Really final touches

The Repowering Project: Days 34-38 (Monday 5 to Friday 9 January 2009)

The astute reader will note a gap in proceedings between this post and the last. Engineer and mate returned to Melbourne for Christmas, came back with a friend and went sailing, enjoying all that new power. Friend returned to Melbourne on 4 January, and the engine project resumed to do those last few jobs which didn't actually stop us sailing but which need to be finished off.
We'd survived a few days away without having the hot water connected to the engine, using our small petrol generator to drive the electric hotwater system a couple of times. But getting it connected was a priority. The engineer was putting it off because he feared it was going to be complicated - according to the Yanmar manual, if your tank was higher than your engine, you needed another small header tank to trap any air bubbles, something we hadn't had with the Perkins. After thought and study of the diagrams from Yanmar, and the diagram of the internal workings of the hot water tank, the engineer decided that the actual heat exchanger was only marginally higher than the engine, if at all, and that he could just connect up without any additional installation. It was a two person effort to lead the pipes round the tank for connection, but otherwise a straightforward job.

While the engineer was considering the hot water problem, he and the mate had measured and cut the soundproofing to go on the back of the companionway steps. With this and the cutouts on the back of the hatch covers glued and fastened into position, the engine was noticeably quieter. Moving the companionway steps, always a heavy lifting job, now requires even more effort as it has several extra kilos attached.

The engineer feared that the old splitter system (the thing that delivers power to both banks of batteries and also ensures that the batteries are not over-charged) would not work properly with the Yanmar alternator, and on our trip down the Channel his fears were confirmed. He invested in a Piranha power management system designed for 4WD, and once fitted, this solved the problem and also made all the battery wiring simpler.

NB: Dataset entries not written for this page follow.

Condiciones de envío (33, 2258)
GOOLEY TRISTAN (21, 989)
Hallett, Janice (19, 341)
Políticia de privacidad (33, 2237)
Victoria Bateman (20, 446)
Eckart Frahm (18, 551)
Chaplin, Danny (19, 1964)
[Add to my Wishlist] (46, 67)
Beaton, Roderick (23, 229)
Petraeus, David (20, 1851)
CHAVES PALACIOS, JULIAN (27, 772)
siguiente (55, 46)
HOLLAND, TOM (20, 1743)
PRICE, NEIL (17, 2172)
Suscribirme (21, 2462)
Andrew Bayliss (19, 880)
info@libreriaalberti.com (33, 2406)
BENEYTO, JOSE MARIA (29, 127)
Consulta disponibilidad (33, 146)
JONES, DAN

Another job deemed not essential for the first trip was the fitting of the safety switch to prevent the engine from being started in gear, but this finally got done (had to wait until it stopped raining so that the engineer could work in the lazarette to finish it off).

So, much has been done, but there are still a few small jobs left...
  • Having simplified the wiring considerably, the engineer is planning to make it even better by getting a terminal post which can be used to connect in the anchor winch motor more elegantly.
  • Engineer and mate measured and cut the last two soundproofing panels to go above the day-tank under the cockpit floor. The engineer managed to fit one before the glue fumes got to him - the other is still to be fitted.
  • In the old Perkins days, there were two pushbutton switches located near the throttle which allowed the anchor winch to be operated from the cockpit. These had to be removed to make way for the Yanmar panel, which has all the instruments together. We planned to fit something new where the old tacho was, as there is currently just a hole there, and found an appropriate sized switch panel which almost completely covers the hole. We still need to get a suitable switch as we want a sprung switch, rather than an on-off switch, fit it to the panel, fit the panel to the hole and connect it up.
  • And there is still some work to be done to fasten cables and pipes to make them more secure and avoid chafing.

But of course there are still things left to do. It's a boat, isn't it?